- Problem details -
Copy the rows from the line with "1183x1008 pixels." through the last row, replacing "magnifier" with "search" and changing nothing else.

>> begin Records supplied

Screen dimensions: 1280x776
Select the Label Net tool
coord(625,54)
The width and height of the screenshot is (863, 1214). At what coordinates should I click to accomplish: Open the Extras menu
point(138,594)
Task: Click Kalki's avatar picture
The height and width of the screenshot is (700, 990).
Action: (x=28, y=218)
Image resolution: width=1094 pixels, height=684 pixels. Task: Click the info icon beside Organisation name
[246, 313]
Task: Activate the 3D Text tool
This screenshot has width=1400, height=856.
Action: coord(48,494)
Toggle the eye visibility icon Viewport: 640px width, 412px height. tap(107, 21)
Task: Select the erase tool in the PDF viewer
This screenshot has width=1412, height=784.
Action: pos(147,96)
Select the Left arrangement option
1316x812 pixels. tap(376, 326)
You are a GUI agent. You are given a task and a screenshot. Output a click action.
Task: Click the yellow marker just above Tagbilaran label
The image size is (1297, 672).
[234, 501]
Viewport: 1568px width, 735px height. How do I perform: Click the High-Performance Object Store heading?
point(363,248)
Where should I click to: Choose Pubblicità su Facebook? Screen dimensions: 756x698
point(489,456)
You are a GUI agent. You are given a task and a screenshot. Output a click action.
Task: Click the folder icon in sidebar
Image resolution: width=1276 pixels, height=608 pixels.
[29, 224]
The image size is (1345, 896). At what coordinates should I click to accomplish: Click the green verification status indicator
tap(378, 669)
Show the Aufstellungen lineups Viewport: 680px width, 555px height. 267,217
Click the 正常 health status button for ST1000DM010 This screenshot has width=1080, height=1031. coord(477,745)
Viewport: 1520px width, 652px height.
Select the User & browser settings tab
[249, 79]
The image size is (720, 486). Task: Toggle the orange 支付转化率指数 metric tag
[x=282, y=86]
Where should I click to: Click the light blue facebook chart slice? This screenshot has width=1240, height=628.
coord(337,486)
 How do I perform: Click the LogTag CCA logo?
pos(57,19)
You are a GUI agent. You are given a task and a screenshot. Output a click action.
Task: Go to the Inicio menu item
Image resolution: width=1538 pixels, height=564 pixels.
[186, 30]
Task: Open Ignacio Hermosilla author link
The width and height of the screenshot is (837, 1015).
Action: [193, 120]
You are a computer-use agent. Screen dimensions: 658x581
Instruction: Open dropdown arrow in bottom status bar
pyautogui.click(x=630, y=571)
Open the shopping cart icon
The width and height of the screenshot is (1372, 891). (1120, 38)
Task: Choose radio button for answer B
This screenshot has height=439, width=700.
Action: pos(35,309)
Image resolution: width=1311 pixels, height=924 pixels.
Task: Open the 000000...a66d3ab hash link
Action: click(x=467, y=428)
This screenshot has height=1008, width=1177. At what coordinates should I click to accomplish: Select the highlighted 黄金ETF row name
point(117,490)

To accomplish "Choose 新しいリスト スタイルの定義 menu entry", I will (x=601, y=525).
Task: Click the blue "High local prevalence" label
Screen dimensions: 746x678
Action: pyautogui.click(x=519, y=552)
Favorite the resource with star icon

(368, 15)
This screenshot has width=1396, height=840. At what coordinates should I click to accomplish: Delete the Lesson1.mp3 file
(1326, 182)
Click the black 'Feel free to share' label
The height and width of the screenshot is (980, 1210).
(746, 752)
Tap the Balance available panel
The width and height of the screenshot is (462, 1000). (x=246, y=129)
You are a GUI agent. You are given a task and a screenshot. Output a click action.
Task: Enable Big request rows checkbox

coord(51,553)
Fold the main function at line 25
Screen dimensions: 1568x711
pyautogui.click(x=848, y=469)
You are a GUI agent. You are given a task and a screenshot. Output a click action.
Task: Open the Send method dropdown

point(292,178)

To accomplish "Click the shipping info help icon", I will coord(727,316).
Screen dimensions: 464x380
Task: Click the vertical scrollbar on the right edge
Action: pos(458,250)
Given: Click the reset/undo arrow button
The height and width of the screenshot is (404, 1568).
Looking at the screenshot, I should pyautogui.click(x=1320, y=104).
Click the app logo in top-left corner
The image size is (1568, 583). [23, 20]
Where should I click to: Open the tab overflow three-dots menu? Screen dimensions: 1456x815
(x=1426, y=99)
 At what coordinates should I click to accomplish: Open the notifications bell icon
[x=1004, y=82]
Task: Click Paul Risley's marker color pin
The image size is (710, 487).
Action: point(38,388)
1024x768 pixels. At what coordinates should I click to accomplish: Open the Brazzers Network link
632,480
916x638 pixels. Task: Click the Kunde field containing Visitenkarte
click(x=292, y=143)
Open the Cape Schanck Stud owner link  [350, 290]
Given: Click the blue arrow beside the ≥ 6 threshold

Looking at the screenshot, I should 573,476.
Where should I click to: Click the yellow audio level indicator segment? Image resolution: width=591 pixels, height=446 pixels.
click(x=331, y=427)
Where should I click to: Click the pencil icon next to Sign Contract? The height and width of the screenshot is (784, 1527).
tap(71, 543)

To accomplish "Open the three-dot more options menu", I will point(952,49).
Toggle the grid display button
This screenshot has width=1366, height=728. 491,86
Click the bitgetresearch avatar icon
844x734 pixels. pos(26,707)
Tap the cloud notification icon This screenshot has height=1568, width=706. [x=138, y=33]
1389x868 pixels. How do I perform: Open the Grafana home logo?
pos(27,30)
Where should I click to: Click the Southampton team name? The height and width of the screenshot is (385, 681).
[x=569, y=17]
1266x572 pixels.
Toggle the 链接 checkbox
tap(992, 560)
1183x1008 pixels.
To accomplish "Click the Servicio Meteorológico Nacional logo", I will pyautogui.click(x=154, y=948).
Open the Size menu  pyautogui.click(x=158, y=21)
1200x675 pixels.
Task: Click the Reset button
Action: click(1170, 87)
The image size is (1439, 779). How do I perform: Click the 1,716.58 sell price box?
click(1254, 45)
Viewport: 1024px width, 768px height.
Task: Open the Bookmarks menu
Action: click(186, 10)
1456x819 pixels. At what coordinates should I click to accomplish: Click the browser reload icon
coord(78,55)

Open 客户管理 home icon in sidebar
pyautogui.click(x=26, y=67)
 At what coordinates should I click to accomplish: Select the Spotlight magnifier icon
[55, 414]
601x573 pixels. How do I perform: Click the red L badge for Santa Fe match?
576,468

>> end Records supplied

- Exercise response -
1183x1008 pixels.
To accomplish "Click the Servicio Meteorológico Nacional logo", I will pyautogui.click(x=154, y=948).
Open the Size menu  pyautogui.click(x=158, y=21)
1200x675 pixels.
Task: Click the Reset button
Action: click(1170, 87)
The image size is (1439, 779). How do I perform: Click the 1,716.58 sell price box?
click(1254, 45)
Viewport: 1024px width, 768px height.
Task: Open the Bookmarks menu
Action: click(186, 10)
1456x819 pixels. At what coordinates should I click to accomplish: Click the browser reload icon
coord(78,55)

Open 客户管理 home icon in sidebar
pyautogui.click(x=26, y=67)
 At what coordinates should I click to accomplish: Select the Spotlight search icon
[55, 414]
601x573 pixels. How do I perform: Click the red L badge for Santa Fe match?
576,468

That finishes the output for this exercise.